The first time you run the code will be similar to a round of exploratory data analysis: you might find some interesting results but you are more likely to observe areas for improvement in your preprocessing steps. For example, do you need to go back to step 4. to remove some additional stopwords? Or do you have a lot of noise in the form of shorter terms, which can be addressed in step 6 with min_len in Gensim. Make your adjustments, and run the code from the beginning (F5).

11. Create topic modeling visualization with LDAvis

Visualization offers an analytical modality that may support some researchers’ ability to make observations from the data. Taking the topics from the previous step, we will visualize them using the LDAvis library in Python.

Alternatively, other data practitioners may use the weights assigned to words within topics to create sonifications. Sean Graham provides an introduction to “The Sound of Data” on the Programming Historian.

Re-type or copy and paste the code below into your script, then run using the F9 key. It will produce an HTML file (web page) that contains an interactive visualization.

# Output visualization
vis_data = gensimvis.prepare(lda_model, corpus, id2word, R=15, mds='mmds')
vis_data
pyLDAvis.display(vis_data)
pyLDAvis.save_html(vis_data, './topicVis' + str(num_topics) + '.html')

The topicVisn.html file, where n is the number of topics set in num_topics from the previous step, will be created in the same directory (folder) as the Python script you have been working on. It may take a few minutes for it to appear.

Try it with your data: Experimenting with R

Python is one of several programming languages you can use for topic modeling.
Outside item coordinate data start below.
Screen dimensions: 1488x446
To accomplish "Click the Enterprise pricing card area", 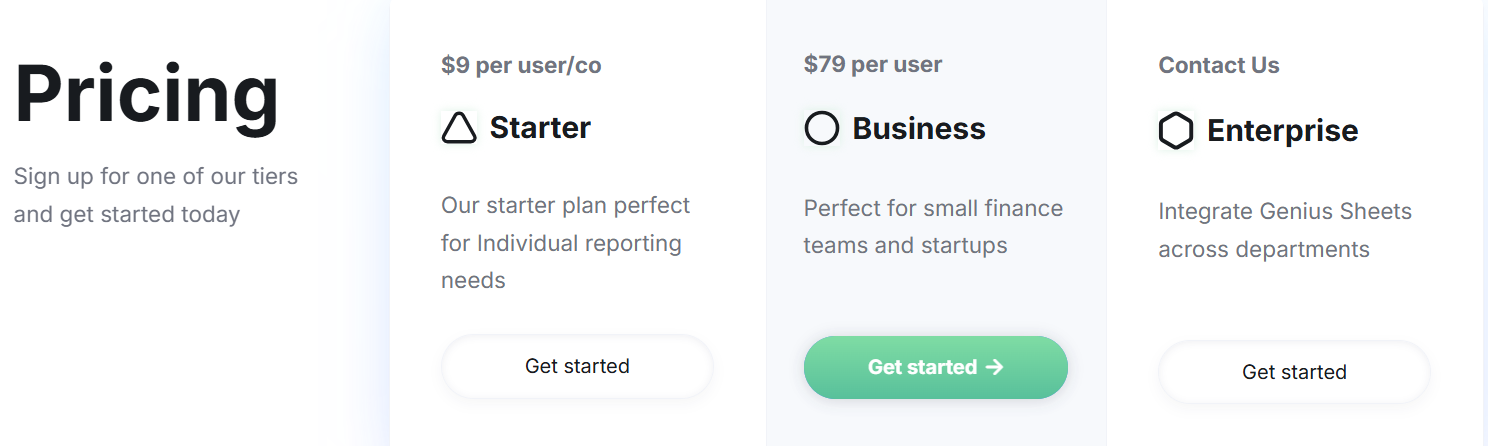I will 1294,223.
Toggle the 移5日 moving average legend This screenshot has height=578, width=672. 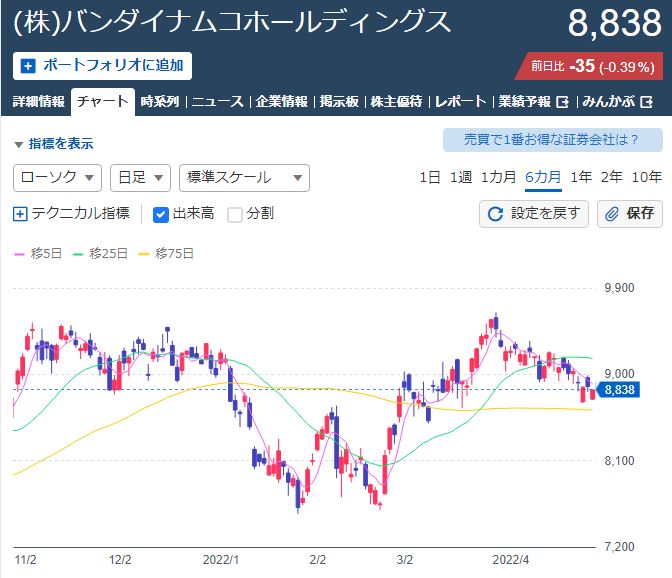[x=33, y=254]

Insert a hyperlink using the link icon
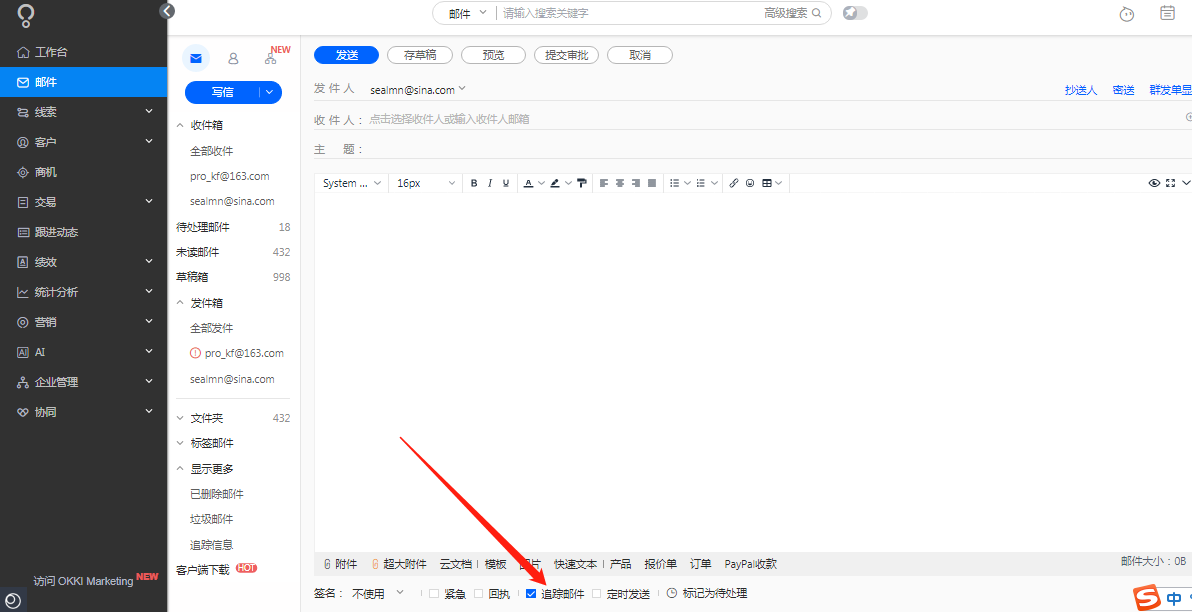point(733,182)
Another option is R, a programming language used primarily by data scientists. If you plan to work extensively with your own data, you may also want to investigate and compare results between the script above and some of the topic modeling libraries available in R. We did not cover R in the lesson because there are already a number of great tutorials available, which you can access from the “Topic Modeling with R” section of the “Learn More” page.

Just as we used Spyder to write our Python script, you will likely want to work with R through RStudio, an integrated development environtment (IDE) for R. While it is possible to install RStudio on Anaconda, it is not officially supported and the version of RStudio available for Anaconda is several years old. It is better, then, to install RStudio directly on your machine (unless you prefer working with a web-based notebook, and there is an option for that in the “Topic Modeling with R” resources). You will need to download both R and RStudio, just as we needed both Python and Spyder for the lesson (Anaconda simply installed Python for us in the background).

Happy topic modeling!

Key Points / Summary

  • The SpCy and Gensim Python libraries are used to perform topic modeling.